* **EXERCISE GOAL**: After finding the line containing "The image size is (980, 353)." below, please output that line and each following one through the line containing "Click the input", exactly as written.

Dataset entries:
----

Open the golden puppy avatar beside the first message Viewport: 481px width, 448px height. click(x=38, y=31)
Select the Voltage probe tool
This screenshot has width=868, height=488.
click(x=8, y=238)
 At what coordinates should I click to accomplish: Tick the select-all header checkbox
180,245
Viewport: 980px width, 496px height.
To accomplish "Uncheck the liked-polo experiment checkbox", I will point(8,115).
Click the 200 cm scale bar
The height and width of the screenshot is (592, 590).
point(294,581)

----

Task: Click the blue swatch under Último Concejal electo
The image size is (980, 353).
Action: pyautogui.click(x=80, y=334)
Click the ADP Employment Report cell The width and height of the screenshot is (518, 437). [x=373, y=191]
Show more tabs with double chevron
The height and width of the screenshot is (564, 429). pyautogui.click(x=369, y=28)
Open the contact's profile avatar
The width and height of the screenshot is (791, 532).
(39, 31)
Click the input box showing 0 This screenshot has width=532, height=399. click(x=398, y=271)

----

* **RESULT BELOW**:
The image size is (980, 353).
Action: pyautogui.click(x=80, y=334)
Click the ADP Employment Report cell The width and height of the screenshot is (518, 437). [x=373, y=191]
Show more tabs with double chevron
The height and width of the screenshot is (564, 429). pyautogui.click(x=369, y=28)
Open the contact's profile avatar
The width and height of the screenshot is (791, 532).
(39, 31)
Click the input box showing 0 This screenshot has width=532, height=399. click(x=398, y=271)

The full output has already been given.